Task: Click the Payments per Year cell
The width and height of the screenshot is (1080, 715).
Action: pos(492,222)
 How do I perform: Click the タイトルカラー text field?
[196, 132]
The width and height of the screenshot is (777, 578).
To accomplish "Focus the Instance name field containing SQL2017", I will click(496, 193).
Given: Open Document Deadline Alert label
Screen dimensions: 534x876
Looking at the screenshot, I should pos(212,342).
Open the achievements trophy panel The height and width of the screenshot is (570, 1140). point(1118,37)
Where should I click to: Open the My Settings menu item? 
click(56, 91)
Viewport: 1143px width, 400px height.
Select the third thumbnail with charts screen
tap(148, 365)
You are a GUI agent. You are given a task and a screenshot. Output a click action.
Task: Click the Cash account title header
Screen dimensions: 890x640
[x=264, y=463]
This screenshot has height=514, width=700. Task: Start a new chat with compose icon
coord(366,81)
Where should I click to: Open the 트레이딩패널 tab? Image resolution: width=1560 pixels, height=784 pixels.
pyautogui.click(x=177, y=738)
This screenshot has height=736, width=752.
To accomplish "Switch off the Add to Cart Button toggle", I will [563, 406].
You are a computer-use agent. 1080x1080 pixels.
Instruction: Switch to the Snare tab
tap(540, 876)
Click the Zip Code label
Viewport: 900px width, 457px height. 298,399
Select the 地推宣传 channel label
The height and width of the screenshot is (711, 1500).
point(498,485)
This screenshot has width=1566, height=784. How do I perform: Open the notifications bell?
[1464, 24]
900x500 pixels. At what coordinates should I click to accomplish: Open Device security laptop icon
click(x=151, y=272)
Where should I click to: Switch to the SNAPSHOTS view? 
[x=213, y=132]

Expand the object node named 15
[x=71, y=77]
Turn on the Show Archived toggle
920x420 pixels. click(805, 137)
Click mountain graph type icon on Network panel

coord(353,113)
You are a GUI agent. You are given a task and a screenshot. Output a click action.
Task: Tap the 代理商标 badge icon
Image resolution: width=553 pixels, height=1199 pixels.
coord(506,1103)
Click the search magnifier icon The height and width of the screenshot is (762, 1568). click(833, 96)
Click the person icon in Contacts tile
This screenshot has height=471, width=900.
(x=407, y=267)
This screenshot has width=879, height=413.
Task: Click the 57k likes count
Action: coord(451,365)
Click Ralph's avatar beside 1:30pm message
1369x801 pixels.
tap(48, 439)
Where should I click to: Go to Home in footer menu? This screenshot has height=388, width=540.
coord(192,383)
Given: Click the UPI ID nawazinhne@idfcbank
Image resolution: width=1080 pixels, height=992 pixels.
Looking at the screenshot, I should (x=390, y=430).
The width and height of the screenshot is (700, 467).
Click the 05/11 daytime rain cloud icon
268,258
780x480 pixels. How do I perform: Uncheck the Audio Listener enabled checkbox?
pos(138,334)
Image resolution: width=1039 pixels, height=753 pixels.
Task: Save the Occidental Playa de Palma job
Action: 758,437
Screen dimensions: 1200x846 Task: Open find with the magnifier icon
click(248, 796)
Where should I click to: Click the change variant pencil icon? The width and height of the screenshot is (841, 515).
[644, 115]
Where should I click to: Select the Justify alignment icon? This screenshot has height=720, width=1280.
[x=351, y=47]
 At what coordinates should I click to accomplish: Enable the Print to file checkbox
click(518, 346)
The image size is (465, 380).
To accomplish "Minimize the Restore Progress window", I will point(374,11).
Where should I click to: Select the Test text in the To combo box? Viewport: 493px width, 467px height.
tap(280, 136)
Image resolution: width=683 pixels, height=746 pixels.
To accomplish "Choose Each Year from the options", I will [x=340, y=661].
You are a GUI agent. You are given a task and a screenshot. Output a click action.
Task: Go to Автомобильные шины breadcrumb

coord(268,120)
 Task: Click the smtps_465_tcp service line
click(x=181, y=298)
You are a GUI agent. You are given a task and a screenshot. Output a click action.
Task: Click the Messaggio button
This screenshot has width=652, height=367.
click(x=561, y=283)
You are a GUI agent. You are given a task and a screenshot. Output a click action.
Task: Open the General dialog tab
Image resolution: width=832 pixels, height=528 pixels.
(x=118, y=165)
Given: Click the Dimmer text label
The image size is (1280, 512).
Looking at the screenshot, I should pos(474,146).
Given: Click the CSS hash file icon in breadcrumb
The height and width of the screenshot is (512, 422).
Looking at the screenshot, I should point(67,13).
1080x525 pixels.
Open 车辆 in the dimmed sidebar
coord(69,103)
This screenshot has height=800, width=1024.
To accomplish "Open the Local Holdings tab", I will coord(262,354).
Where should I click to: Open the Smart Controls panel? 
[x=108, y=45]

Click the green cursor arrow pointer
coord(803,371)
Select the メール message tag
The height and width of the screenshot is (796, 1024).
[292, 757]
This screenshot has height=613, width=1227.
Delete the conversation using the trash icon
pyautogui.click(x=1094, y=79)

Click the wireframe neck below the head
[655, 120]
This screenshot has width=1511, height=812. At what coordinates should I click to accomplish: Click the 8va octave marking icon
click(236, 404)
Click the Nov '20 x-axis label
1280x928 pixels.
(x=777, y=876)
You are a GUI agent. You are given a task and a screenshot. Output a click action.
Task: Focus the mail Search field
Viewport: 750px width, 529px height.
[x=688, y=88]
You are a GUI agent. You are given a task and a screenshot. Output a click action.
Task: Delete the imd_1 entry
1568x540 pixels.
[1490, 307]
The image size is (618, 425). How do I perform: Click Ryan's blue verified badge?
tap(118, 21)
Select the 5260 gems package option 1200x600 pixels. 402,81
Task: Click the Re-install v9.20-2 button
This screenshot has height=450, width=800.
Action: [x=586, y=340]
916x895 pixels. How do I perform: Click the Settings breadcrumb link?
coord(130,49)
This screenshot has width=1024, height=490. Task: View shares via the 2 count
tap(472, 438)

━━━

- **EXERCISE PROMPT**: Please reproduce all of the entries exactly as they stand.

- **RESULT BELOW**:
Task: Click the Payments per Year cell
The width and height of the screenshot is (1080, 715).
Action: pos(492,222)
 How do I perform: Click the タイトルカラー text field?
[196, 132]
The width and height of the screenshot is (777, 578).
To accomplish "Focus the Instance name field containing SQL2017", I will click(496, 193).
Given: Open Document Deadline Alert label
Screen dimensions: 534x876
Looking at the screenshot, I should pos(212,342).
Open the achievements trophy panel The height and width of the screenshot is (570, 1140). point(1118,37)
Where should I click to: Open the My Settings menu item? 
click(56, 91)
Viewport: 1143px width, 400px height.
Select the third thumbnail with charts screen
tap(148, 365)
You are a GUI agent. You are given a task and a screenshot. Output a click action.
Task: Click the Cash account title header
Screen dimensions: 890x640
[x=264, y=463]
This screenshot has height=514, width=700. Task: Start a new chat with compose icon
coord(366,81)
Where should I click to: Open the 트레이딩패널 tab? Image resolution: width=1560 pixels, height=784 pixels.
pyautogui.click(x=177, y=738)
This screenshot has height=736, width=752.
To accomplish "Switch off the Add to Cart Button toggle", I will [563, 406].
You are a computer-use agent. 1080x1080 pixels.
Instruction: Switch to the Snare tab
tap(540, 876)
Click the Zip Code label
Viewport: 900px width, 457px height. 298,399
Select the 地推宣传 channel label
The height and width of the screenshot is (711, 1500).
point(498,485)
This screenshot has width=1566, height=784. How do I perform: Open the notifications bell?
[1464, 24]
900x500 pixels. At what coordinates should I click to accomplish: Open Device security laptop icon
click(x=151, y=272)
Where should I click to: Switch to the SNAPSHOTS view? 
[x=213, y=132]

Expand the object node named 15
[x=71, y=77]
Turn on the Show Archived toggle
920x420 pixels. click(805, 137)
Click mountain graph type icon on Network panel

coord(353,113)
You are a GUI agent. You are given a task and a screenshot. Output a click action.
Task: Tap the 代理商标 badge icon
Image resolution: width=553 pixels, height=1199 pixels.
coord(506,1103)
Click the search magnifier icon The height and width of the screenshot is (762, 1568). click(833, 96)
Click the person icon in Contacts tile
This screenshot has height=471, width=900.
(x=407, y=267)
This screenshot has width=879, height=413.
Task: Click the 57k likes count
Action: coord(451,365)
Click Ralph's avatar beside 1:30pm message
1369x801 pixels.
tap(48, 439)
Where should I click to: Go to Home in footer menu? This screenshot has height=388, width=540.
coord(192,383)
Given: Click the UPI ID nawazinhne@idfcbank
Image resolution: width=1080 pixels, height=992 pixels.
Looking at the screenshot, I should (x=390, y=430).
The width and height of the screenshot is (700, 467).
Click the 05/11 daytime rain cloud icon
268,258
780x480 pixels. How do I perform: Uncheck the Audio Listener enabled checkbox?
pos(138,334)
Image resolution: width=1039 pixels, height=753 pixels.
Task: Save the Occidental Playa de Palma job
Action: 758,437
Screen dimensions: 1200x846 Task: Open find with the magnifier icon
click(248, 796)
Where should I click to: Click the change variant pencil icon? The width and height of the screenshot is (841, 515).
[644, 115]
Where should I click to: Select the Justify alignment icon? This screenshot has height=720, width=1280.
[x=351, y=47]
 At what coordinates should I click to accomplish: Enable the Print to file checkbox
click(518, 346)
The image size is (465, 380).
To accomplish "Minimize the Restore Progress window", I will point(374,11).
Where should I click to: Select the Test text in the To combo box? Viewport: 493px width, 467px height.
tap(280, 136)
Image resolution: width=683 pixels, height=746 pixels.
To accomplish "Choose Each Year from the options", I will [x=340, y=661].
You are a GUI agent. You are given a task and a screenshot. Output a click action.
Task: Go to Автомобильные шины breadcrumb

coord(268,120)
 Task: Click the smtps_465_tcp service line
click(x=181, y=298)
You are a GUI agent. You are given a task and a screenshot. Output a click action.
Task: Click the Messaggio button
This screenshot has width=652, height=367.
click(x=561, y=283)
You are a GUI agent. You are given a task and a screenshot. Output a click action.
Task: Open the General dialog tab
Image resolution: width=832 pixels, height=528 pixels.
(x=118, y=165)
Given: Click the Dimmer text label
The image size is (1280, 512).
Looking at the screenshot, I should pos(474,146).
Given: Click the CSS hash file icon in breadcrumb
The height and width of the screenshot is (512, 422).
Looking at the screenshot, I should point(67,13).
1080x525 pixels.
Open 车辆 in the dimmed sidebar
coord(69,103)
This screenshot has height=800, width=1024.
To accomplish "Open the Local Holdings tab", I will coord(262,354).
Where should I click to: Open the Smart Controls panel? 
[x=108, y=45]

Click the green cursor arrow pointer
coord(803,371)
Select the メール message tag
The height and width of the screenshot is (796, 1024).
[292, 757]
This screenshot has height=613, width=1227.
Delete the conversation using the trash icon
pyautogui.click(x=1094, y=79)

Click the wireframe neck below the head
[655, 120]
This screenshot has width=1511, height=812. At what coordinates should I click to accomplish: Click the 8va octave marking icon
click(236, 404)
Click the Nov '20 x-axis label
1280x928 pixels.
(x=777, y=876)
You are a GUI agent. You are given a task and a screenshot. Output a click action.
Task: Focus the mail Search field
Viewport: 750px width, 529px height.
[x=688, y=88]
You are a GUI agent. You are given a task and a screenshot. Output a click action.
Task: Delete the imd_1 entry
1568x540 pixels.
[1490, 307]
The image size is (618, 425). How do I perform: Click Ryan's blue verified badge?
tap(118, 21)
Select the 5260 gems package option 1200x600 pixels. 402,81
Task: Click the Re-install v9.20-2 button
This screenshot has height=450, width=800.
Action: [x=586, y=340]
916x895 pixels. How do I perform: Click the Settings breadcrumb link?
coord(130,49)
This screenshot has width=1024, height=490. Task: View shares via the 2 count
tap(472, 438)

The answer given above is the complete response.